Instrucción A>
Según el texto sobre el servicio de quienes sufren, ¿por qué la Iglesia se inclina con veneración ante las personas que sufren? Contéstalo en una a tres oraciones.
Instrucción B>
En el texto sobre el servicio de quienes sufren, ¿qué fecha acompaña las palabras de Santa Teresa del Niño Jesús?
Instrucción C>
Continúa el texto sobre el servicio de quienes sufren a partir de su última oración.

Texto de lectura>
=====

Un servicio insustituible
Lejos de ser inútiles, las personas que sufren cumplen un servicio insustituible. «La fe en la participación de los sufrimientos de Cristo conlleva en sí misma la certeza interior de que el hombre que sufre completa lo que le falta a las pruebas de Cristo y que, en la perspectiva espiritual de la obra de la Redención, es útil, como lo fue Cristo, para la salvación de sus hermanos y hermanas» (Salvifici doloris, 27). Por eso la Iglesia se inclina con veneración ante quienes sufren, porque ve en ellos a los principales continuadores de la obra de Cristo Salvador. Santa Teresa del Niño Jesús confiaba lo siguiente poco tiempo antes de morir: «¡Nunca pensé que fuera posible sufrir tanto! Solamente puedo explicarlo por los ardientes deseos que sentí por salvar almas» (30 de septiembre de 1897).

=====

Datos registrados>
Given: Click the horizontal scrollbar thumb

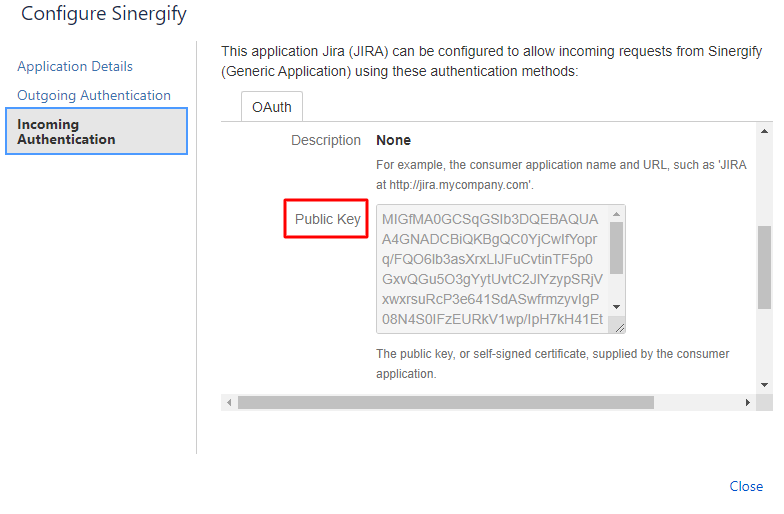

=====

Respuesta A>
La Iglesia se inclina con veneración ante quienes sufren porque ve en ellos a los principales continuadores de la obra de Cristo Salvador. El texto lo apoya en la fe de que quien sufre completa lo que falta a las pruebas de Cristo y es útil, como lo fue Cristo, para la salvación de sus hermanos y hermanas.

Respuesta B>
El 30 de septiembre de 1897.

Respuesta C>
La Santísima Virgen María, incólume de cualquier mancha de pecado, siempre ha estado íntimamente ligada a la obra de la salvación. «En ella, los innumerables e intensos sufrimientos se acumularon con tal cohesión y encadenamiento que, a la vez que mostraban su inquebrantable fe, contribuyeron a la Redención de todos. Su subida hasta el Calvario y su presencia al pie de la Cruz supusieron una especialísima participación en la muerte redentora de su Hijo. Por lo tanto, Jesús confirió a María una nueva maternidad -espiritual y universal- respecto a todos los hombres» (Salvifici doloris, 25, 26). Por eso precisamente, todos los que recurran a esa Madre tan compasiva y tierna hacia los que sufren obtendrán alguna gracia de consuelo.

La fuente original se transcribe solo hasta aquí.